First and foremost, let's take into consideration that a 6'4" 260 pound human being would be out in left. Sano is a heck of an athlete, but he's played all of 83 innings in the field at the big league level (all coming in the infield). In fact, since the age of 17 when he debuted in the Twins organization, he's never played anything but third, first, or short. In each of those roles, he's been considered passable defensively at best, with a body best suited stationary at first base. To say Sano would fail as a left fielder is probably short-sighted, but expecting much more than Oswaldo Arcia's -5 DRS (defensive runs saved) average would be a long shot.

That brings us to the aforementioned Arcia. The Venezuelan slugger had nothing short of a wasted 2015. He was quickly demoted, and despite a home run tear over the summer, he failed to hit over the Mendoza Line at Triple-A Rochester. He's out of options, and there's no way he'd pass through waivers. Unless he's going to be given the keys to the designated hitter role (which could work), he's out in the cold. The Twins could definitely trade him this offseason (and they should be looking), but they'd be selling low.

Aside from the two big guys, the focus then needs to turn to the actual outfielders themselves. Aaron Hicks is really the only one that doesn't need mentioning in this situation. He's got a role going forward, and he profiles well despite the roster shuffles in the grass. However, Eddie Rosario and Max Kepler now both have questions of their own.

Rosario burst onto the scene last season for the Twins and garnered some Rookie of the Year talk. Slashing .267/.289/.459 with 13 homers and 60 runs batted in, Rosario was an offensive asset. In the field though, he was a menace to the opposition. He posted a 10 DRS mark and contributed 16 outfield assists. So how do you reward him for that production? Honestly, I'd be looking to trade him (for the right price).

For everything Rosario does well defensively, we may just have seen him at his offensive best. The slash line should provide some reason for concern. Getting on base at just a .289 clip is not good. Rosario drew just 15 walks in 2015, while striking out 118 times (roughly 25% of his at bats). Pitchers loved facing Rosario as they garnered swinging strikes at pitches outside of the zone a ridiculous 46% of the time. Really, the biggest number working to stave off Rosario's plate discipline issues was the fact that he batted .332 on balls in play.

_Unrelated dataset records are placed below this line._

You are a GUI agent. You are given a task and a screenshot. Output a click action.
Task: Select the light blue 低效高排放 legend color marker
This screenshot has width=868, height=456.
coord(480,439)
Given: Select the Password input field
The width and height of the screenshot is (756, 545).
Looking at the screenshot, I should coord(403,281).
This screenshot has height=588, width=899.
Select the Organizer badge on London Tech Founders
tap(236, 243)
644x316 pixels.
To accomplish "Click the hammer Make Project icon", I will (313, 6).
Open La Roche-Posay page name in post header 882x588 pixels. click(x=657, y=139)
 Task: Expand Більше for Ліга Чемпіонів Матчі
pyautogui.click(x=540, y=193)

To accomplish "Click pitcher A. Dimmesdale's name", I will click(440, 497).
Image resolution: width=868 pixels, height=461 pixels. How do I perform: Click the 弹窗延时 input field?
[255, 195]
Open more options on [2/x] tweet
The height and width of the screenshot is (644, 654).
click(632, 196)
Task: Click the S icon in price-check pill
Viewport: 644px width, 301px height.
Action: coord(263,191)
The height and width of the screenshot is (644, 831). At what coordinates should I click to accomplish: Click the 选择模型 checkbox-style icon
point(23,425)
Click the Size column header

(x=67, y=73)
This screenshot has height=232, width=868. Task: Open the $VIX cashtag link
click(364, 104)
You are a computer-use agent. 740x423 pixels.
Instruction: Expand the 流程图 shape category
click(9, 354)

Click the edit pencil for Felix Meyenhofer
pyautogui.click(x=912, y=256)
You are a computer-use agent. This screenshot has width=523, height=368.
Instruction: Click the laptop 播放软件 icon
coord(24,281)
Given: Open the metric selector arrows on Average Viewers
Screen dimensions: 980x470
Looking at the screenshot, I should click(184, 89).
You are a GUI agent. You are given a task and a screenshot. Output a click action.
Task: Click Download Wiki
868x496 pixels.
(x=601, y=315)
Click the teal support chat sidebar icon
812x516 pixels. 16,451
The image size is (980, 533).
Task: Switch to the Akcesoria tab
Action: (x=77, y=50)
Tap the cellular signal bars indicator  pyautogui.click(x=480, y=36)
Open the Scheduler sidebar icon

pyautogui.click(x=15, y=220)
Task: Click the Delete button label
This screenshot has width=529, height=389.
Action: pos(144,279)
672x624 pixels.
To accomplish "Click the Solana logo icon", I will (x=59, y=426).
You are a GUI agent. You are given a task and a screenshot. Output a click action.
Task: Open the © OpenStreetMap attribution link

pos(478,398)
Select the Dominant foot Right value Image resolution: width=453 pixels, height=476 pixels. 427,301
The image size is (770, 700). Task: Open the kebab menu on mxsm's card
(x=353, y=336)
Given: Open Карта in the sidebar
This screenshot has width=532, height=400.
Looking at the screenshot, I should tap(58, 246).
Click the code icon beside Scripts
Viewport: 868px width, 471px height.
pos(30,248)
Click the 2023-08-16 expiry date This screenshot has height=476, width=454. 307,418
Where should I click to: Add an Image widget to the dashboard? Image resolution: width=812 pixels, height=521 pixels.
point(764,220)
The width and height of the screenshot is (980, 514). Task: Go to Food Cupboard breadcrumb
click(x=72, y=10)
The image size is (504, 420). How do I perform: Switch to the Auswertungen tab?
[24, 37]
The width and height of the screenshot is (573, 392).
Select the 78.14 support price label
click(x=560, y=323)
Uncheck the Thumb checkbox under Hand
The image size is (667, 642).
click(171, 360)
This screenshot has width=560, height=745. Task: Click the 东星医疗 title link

If the Twins choose to keep Rosario going forward, he's going to have to battle significantly better at the plate to be more than a defensive replacement. He's an asset, but in a crowded outfield situation, he may be the one to deal.

Then there's Kepler, the Twins minor league hitter of the year and Southern League MVP. Sure, there's reason to be skeptical that a .322/.416/.531 Double-A slash line translates to the big leagues, but this kid looks special. An adept centerfielder, Kepler can play all three outfield positions. Probably most likely at the big league level is in left, and now he's looking at some newly introduced competition.

From a top down view, Minnesota currently has to include Aaron Hicks, Eddie Rosario, and Oswaldo Arcia in the outfield. That doesn't take into consideration Byron Buxton should be up quickly, Max Kepler needs a spot, and Miguel Sano seems to be transitioning there from the start. Also of note, the Twins have interested in bringing Shane Robinson back in 2016 (as a 5th outfielder, which would make a good bit of sense). So in total, that's seven outfielders for three spots.

Going forward, Molitor and the Twins know that they'll be including Buxton and Sano in their long term plans. Hicks fits based on present value, perceived future value, and (likely) lack of trade value. That leaves Rosario, Arcia, and Kepler out in the cold to a certain extent. Should the Twins find a good trade partner this winter, I'd look to deal from those three players in that order. Kepler should be near untouchable, with both Rosario and Arcia having the Twins motivated to be entertained.

At the end of the day, it appears that Sano is going to be playing the field at all costs. A Trevor Plouffe trade could make that at third base, but regardless, the Twins have plenty of assets ready to blossom, and some of them should be used to advance the big league roster.